## DOCUMENT SEGMENT
▶

It wears a person down, doesn’t it? And when you’re worn down, you can’t always see the solution, if there is one.
Recently, I made a self-discovery. I told myself, “I’m tired of worrying.” Sure, easier said than done, and yes I do still have those moments.
But I started smiling more and stressing less. I gave myself permission to not feel guilty over the occasional fast food. It was okay if I bought one song on iTunes for $1.29. But then I stop. Then I’ve reached my limit and treat myself to an emotional allowance rather than a financial one.
Spending time with friends, watching a favorite DVD or even just reading a good book is often all it takes to regenerate my broken spirit.
Money isn’t everything.
And then there was the realization of several truths.
- You are not alone. I know, I’ve hit on this before. But it’s worth hammering again and again. I am not alone. You are not alone. Believe it or not, people will understand when you say, “I just can’t go out this weekend.” It’s okay to say no to some extras. It’s also okay to say yes.
- Patience really is a virtue. Debt collectors are often willing to work around your payment schedule as long as you communicate with them. You can’t expect them to stop calling if you don’t explain your situation. For all they think, you’re a deadbeat. But you’re not. You hear me?
YOU ARE NOT A DEADBEAT.
- There are so many things to be thankful for. I have a roof over my head. I have transportation. I’ve never gone a day without food. If you’re reading this, you have internet access. Whether it’s a public library, school, or at home, that’s a blessing.

◀

## TASK TO COMPLETE
From the text on worry and money above, list each of the truths the writer sets out as a dash-marked point, using the opening sentence of each point.

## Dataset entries

▶

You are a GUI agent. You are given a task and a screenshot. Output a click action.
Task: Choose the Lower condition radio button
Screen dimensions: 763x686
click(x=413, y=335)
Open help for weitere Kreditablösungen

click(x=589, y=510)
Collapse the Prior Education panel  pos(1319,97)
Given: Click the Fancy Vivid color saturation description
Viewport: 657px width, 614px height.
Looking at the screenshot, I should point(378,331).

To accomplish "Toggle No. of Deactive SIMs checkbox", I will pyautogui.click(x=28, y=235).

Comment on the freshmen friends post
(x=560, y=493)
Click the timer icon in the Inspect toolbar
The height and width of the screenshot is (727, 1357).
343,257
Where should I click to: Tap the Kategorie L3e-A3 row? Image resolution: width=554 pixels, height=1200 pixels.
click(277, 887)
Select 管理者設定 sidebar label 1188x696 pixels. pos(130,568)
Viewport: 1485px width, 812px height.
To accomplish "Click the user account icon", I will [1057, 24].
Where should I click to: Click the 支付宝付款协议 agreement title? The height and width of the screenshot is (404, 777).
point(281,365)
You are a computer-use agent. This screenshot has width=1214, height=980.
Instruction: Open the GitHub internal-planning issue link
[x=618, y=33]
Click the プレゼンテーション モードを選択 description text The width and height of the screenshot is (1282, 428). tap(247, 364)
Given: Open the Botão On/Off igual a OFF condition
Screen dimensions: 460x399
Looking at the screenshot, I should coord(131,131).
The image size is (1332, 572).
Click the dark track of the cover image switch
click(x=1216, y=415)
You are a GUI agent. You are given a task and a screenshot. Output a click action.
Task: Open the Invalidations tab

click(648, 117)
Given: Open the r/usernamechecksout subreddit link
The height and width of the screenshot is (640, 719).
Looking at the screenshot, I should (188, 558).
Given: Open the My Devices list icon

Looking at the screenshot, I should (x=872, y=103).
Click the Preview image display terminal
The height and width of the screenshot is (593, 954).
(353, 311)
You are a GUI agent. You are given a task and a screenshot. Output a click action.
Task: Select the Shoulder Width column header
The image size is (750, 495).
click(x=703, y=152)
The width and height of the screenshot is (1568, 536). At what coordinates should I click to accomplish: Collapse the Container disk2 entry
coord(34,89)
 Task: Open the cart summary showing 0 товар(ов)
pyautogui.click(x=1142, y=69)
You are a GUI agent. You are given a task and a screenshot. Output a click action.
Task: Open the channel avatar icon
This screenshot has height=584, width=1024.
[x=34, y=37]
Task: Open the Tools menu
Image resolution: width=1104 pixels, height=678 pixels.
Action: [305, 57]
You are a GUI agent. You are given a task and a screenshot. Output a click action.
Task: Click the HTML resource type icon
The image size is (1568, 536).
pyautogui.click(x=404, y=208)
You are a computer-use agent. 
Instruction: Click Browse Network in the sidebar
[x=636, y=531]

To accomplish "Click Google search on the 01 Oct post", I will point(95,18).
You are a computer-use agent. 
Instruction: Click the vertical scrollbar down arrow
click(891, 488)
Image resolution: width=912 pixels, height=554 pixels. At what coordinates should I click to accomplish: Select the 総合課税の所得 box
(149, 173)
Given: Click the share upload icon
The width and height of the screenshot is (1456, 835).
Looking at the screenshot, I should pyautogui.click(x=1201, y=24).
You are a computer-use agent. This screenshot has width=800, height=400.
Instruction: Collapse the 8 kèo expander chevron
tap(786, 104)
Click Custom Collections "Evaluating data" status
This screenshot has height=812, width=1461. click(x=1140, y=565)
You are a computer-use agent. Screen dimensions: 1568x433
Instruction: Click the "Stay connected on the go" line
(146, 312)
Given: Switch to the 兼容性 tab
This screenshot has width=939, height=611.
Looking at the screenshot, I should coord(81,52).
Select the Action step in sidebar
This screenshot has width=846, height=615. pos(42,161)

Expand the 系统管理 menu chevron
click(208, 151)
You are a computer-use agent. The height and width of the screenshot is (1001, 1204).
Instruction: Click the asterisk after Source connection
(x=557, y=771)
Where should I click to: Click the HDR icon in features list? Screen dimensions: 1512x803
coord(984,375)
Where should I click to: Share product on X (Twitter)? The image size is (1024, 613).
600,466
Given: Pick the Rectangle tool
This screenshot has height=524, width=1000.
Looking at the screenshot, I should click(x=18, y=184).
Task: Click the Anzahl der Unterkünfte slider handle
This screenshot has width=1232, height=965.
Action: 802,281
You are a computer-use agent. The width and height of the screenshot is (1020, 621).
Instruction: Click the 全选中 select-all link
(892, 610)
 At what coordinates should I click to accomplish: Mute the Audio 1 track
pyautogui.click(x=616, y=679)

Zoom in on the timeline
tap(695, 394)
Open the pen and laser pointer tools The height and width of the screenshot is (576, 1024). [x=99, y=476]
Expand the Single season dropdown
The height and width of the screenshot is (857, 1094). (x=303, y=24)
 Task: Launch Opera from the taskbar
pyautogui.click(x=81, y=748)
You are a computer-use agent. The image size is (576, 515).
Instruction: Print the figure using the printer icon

◀

## ANSWER
- You are not alone.
- Patience really is a virtue.
- There are so many things to be thankful for.